Kids & Family
What’s The Problem With “Act like a man “
The statement Act like Man makes boys feel like they have to follow the old stereotype which is mentally unhealthy for boys

Anyone who has a teenager knows that the teenager think that they know everything and they do not need anyone’s help, especially teenage boys. Many parents have had major arguments with their teenagers because they have tried to offer their teenagers advice about how to handle different lite situations. I have had many teenagers sit in my office too, saying they do not need any help or advice and they have all the answers and that they can handle any situation that occurs in their life. While they may be saying that they do not need help or guidance, the truth is they do need and want guidance, but they are afraid to admit it.

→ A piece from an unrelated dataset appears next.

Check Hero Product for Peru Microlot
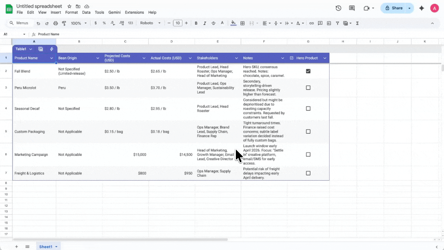The image size is (444, 250). [308, 88]

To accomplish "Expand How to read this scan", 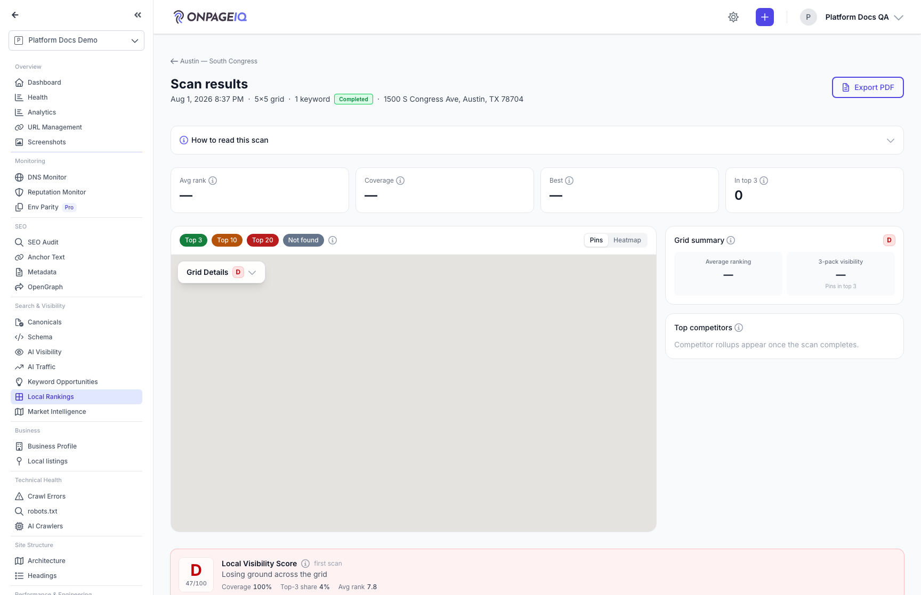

After seeing numerous teenagers for psychotherapy for over 25 years, I do believe this is the truth. Furthermore, I believe many teenagers are feeling overwhelmed by life and do not know what to do, but they are afraid to admit it. I find this is especially true with male teenagers. In my opinion, these teenagers are trying to live up to the stereotype about “being a man.” The old outdated stereotype tells men and boys that they are weak if they need help and they are weak if the have feelings. It doesn’t help when the Vice President is telling teenagers to follow the old stereotype about how a man acts. And if they don’t follow the old stereotype they are being emasculated. As a result, we end up with tough guy teenagers who say they don’t need help from anyone because they don’t want to be emasculated. They will be emasculated because real men don’t have to ask for help and they act how they want to and they don’t worry about how their actions impact others. Therefore, Trump talking about women’s genitalia because it’s “locker room talk.” This is an insult to men because it’s not “locker room talk.” Also it’s confusing teenage boys about what is appropriate or inappropriate behavior when it relates to how guys treat girls. I honestly believe that deep inside teenage boys know they need help and they are hoping someone will figure it out without the teen having to admit it, and offer the teen help so they save face.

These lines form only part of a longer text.